With a combination of securities law, fintech and startup experience, Chris has become a recognized leader on cryptocurrency and blockchain matters. Chambers USA ranks him Band 1 for Fintech in the USA and reports: "clients call [...] upon his wealth of experience in public offerings, SAFT issues and token sales. Sources cite his "commercial" and "thorough" approach as a key asset, while also praising his ability to "get things done." Recent experience includes working with companies such as Hedera (Hashgraph), Threefold Foundation and others on issues around token sales, SAFT offerings and securities law compliance.  He leads a multi-disciplinary team of money transmission, derivatives, broker dealer, litigation and compensation and benefits experts to provide holistic advice in a rapidly changing regulatory environment. Notable Fintech companies he works with include Betterment, SoFi, Personal Capital, Debtsy, Credit IQ and Galaxy Digital.

  • Prior to joining Orrick, Chris was a partner at Goodwin Procter and Ropes & Gray.
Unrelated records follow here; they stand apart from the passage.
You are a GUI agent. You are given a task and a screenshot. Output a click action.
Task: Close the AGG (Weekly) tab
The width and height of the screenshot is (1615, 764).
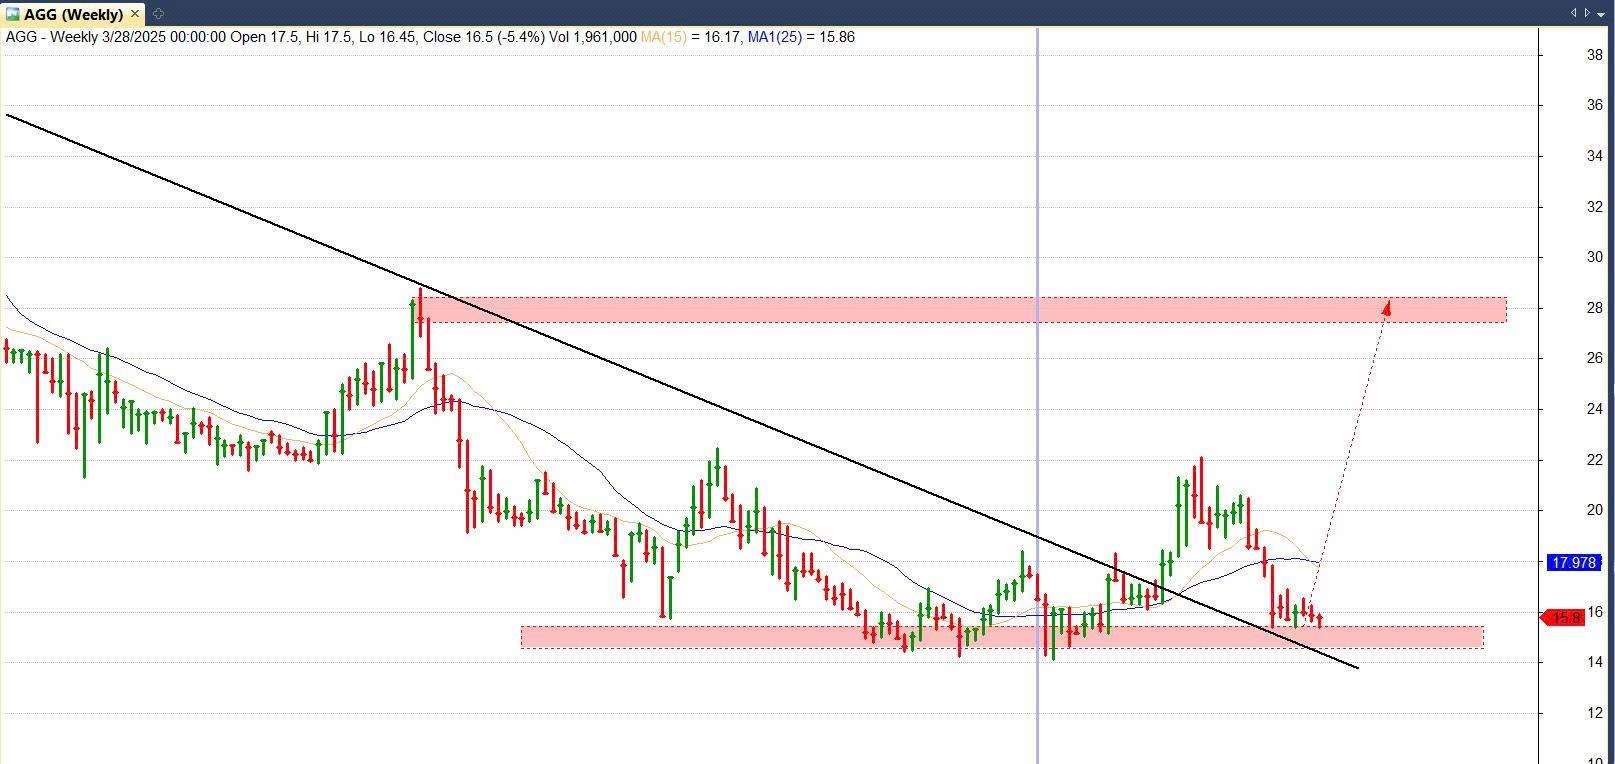click(x=135, y=14)
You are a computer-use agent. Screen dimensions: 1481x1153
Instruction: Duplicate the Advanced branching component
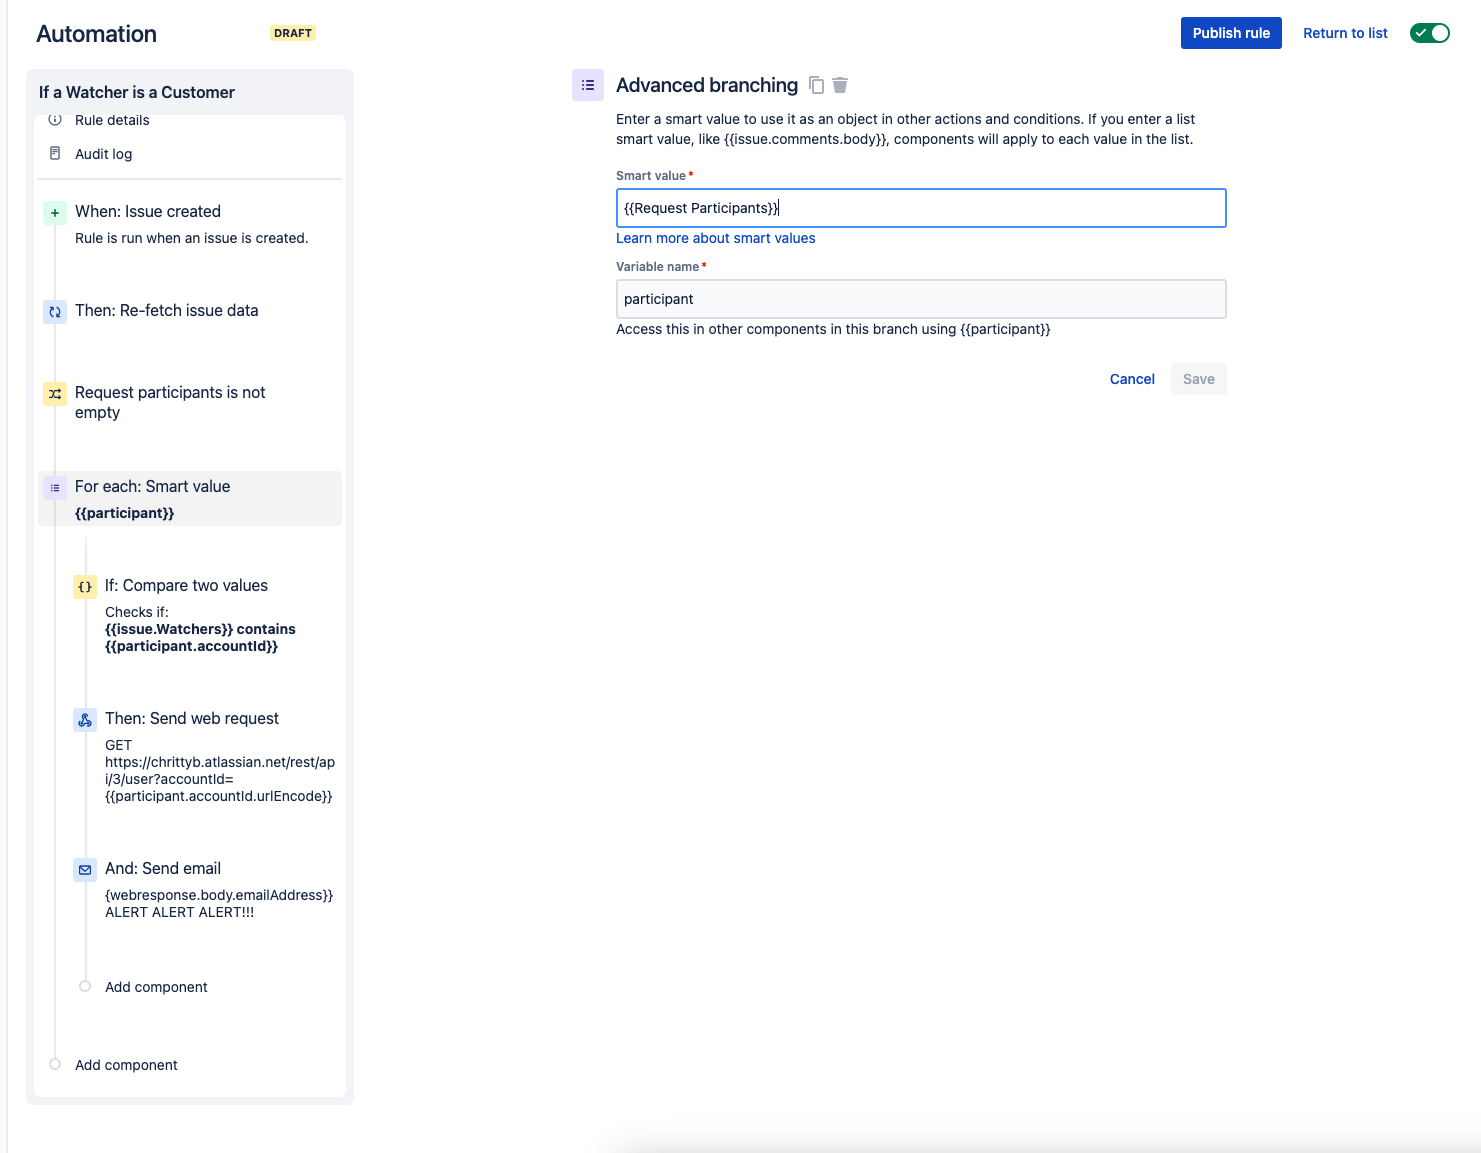point(817,85)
  • Chris's recent engagements include:

    • Beyond Meat in its initial public offering.
    • Social Finance, Inc., in over $1.4 billion of venture capital financing and multiple secondary tender offers.
    • PagerDuty, Inc. as outside general counsel in its recent venture capital financings and secondary tender offer, as underwriter's counsel in the recent IPO 
    • Pinterest, Inc. in connection with corporate governance and financing matters.
    • SailThru, Inc. as outside general counsel for all corporate matters.
    • Betterment, Inc. in various financings and as outside general counsel.
    • Hungryroot, Inc. in various financings and as outside general counsel.
    • Hedera Hashgraph on over $100 million in SAFT financings in 2018, including the most recent $82.5 million SAFT round. Previously advised on its formation, funding and regulatory matters.
    • Ooma, Inc.,a provider of voice over IP communications solutions, in its initial public offering.
    • Morgan Stanley and Barclays, as underwriters counsel, in the $130 million initial public offering of Rapid7, Inc.  and multiple follow-on offerings
    • Morgan Stanley, BofA Merrill Lynch, J.P. Morgan and Deutsche Bank, as underwriters counsel, in the $230 million initial public offering of OnDeck Capital, Inc., an online alternative finance company for small businesses.
    • Coatue, in its $500 million investment in Liberty Media to support Charter Communications’ acquisition of Time Warner and its $400 million investment in Liberty to purchase FormulaOne.
    • Deutsche Bank Securities, BofA Merrill Lynch, William Blair & Company, JMP Securities, Raymond James & Associates and Needham & Company, as underwriter’s counsel, in the $137.8 million NASDAQ initial public offering and the $121 million follow-on offering of Paylocity, Inc., a provider of cloud-based payroll and human capital management (HCM) software solutions.
    • Goldman, Sachs & Company, Deutsche Bank Securities, Jefferies, Canaccord Genuity, Piper Jaffray and Raymond James, as underwriter’s counsel, in the $130.8 million NASDAQ initial public offering and $109.9 million follow-on offering of Benefitfocus, Inc., a provider of cloud-based benefits software solutions for consumers, employers, insurance carriers, and brokers.
    • Eloqua, Inc., a provider of on-demand revenue performance management software solutions, in its $105.8 million initial public offering on NASDAQ and subsequent sale to Oracle.